■ **Exercise objective**:
Each record must be retyped in full. No character may differ.

■ **Collected data**:
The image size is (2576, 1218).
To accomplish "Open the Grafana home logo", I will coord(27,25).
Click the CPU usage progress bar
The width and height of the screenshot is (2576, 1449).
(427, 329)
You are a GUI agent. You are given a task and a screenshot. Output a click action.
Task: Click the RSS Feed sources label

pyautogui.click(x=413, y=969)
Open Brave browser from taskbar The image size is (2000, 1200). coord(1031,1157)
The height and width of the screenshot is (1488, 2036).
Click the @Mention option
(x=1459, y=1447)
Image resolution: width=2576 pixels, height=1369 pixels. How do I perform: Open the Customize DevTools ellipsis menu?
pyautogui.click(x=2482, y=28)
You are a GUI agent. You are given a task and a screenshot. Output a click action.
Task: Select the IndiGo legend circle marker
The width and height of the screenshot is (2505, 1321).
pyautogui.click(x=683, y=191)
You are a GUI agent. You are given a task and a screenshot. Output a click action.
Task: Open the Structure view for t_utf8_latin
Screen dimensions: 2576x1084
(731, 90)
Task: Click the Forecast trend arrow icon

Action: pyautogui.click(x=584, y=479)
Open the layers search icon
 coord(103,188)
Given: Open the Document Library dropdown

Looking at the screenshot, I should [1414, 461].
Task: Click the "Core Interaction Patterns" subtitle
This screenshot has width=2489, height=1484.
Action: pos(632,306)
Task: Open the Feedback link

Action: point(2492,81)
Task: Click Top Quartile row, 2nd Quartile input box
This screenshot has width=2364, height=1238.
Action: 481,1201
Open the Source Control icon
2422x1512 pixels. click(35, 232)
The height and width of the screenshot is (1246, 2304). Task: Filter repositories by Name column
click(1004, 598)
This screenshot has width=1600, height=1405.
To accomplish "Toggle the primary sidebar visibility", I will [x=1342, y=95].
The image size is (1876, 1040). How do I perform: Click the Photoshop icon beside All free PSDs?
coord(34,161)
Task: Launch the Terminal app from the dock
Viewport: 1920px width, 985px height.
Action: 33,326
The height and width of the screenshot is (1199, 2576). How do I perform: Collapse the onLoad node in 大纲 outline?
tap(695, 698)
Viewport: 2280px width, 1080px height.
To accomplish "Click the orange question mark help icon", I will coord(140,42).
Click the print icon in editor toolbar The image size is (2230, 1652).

■ **Answer section**:
The image size is (2576, 1218).
To accomplish "Open the Grafana home logo", I will coord(27,25).
Click the CPU usage progress bar
The width and height of the screenshot is (2576, 1449).
(427, 329)
You are a GUI agent. You are given a task and a screenshot. Output a click action.
Task: Click the RSS Feed sources label

pyautogui.click(x=413, y=969)
Open Brave browser from taskbar The image size is (2000, 1200). coord(1031,1157)
The height and width of the screenshot is (1488, 2036).
Click the @Mention option
(x=1459, y=1447)
Image resolution: width=2576 pixels, height=1369 pixels. How do I perform: Open the Customize DevTools ellipsis menu?
pyautogui.click(x=2482, y=28)
You are a GUI agent. You are given a task and a screenshot. Output a click action.
Task: Select the IndiGo legend circle marker
The width and height of the screenshot is (2505, 1321).
pyautogui.click(x=683, y=191)
You are a GUI agent. You are given a task and a screenshot. Output a click action.
Task: Open the Structure view for t_utf8_latin
Screen dimensions: 2576x1084
(731, 90)
Task: Click the Forecast trend arrow icon

Action: pyautogui.click(x=584, y=479)
Open the layers search icon
 coord(103,188)
Given: Open the Document Library dropdown

Looking at the screenshot, I should [1414, 461].
Task: Click the "Core Interaction Patterns" subtitle
This screenshot has width=2489, height=1484.
Action: pos(632,306)
Task: Open the Feedback link

Action: point(2492,81)
Task: Click Top Quartile row, 2nd Quartile input box
This screenshot has width=2364, height=1238.
Action: 481,1201
Open the Source Control icon
2422x1512 pixels. click(35, 232)
The height and width of the screenshot is (1246, 2304). Task: Filter repositories by Name column
click(1004, 598)
This screenshot has width=1600, height=1405.
To accomplish "Toggle the primary sidebar visibility", I will [x=1342, y=95].
The image size is (1876, 1040). How do I perform: Click the Photoshop icon beside All free PSDs?
coord(34,161)
Task: Launch the Terminal app from the dock
Viewport: 1920px width, 985px height.
Action: 33,326
The height and width of the screenshot is (1199, 2576). How do I perform: Collapse the onLoad node in 大纲 outline?
tap(695, 698)
Viewport: 2280px width, 1080px height.
To accomplish "Click the orange question mark help icon", I will coord(140,42).
Click the print icon in editor toolbar The image size is (2230, 1652).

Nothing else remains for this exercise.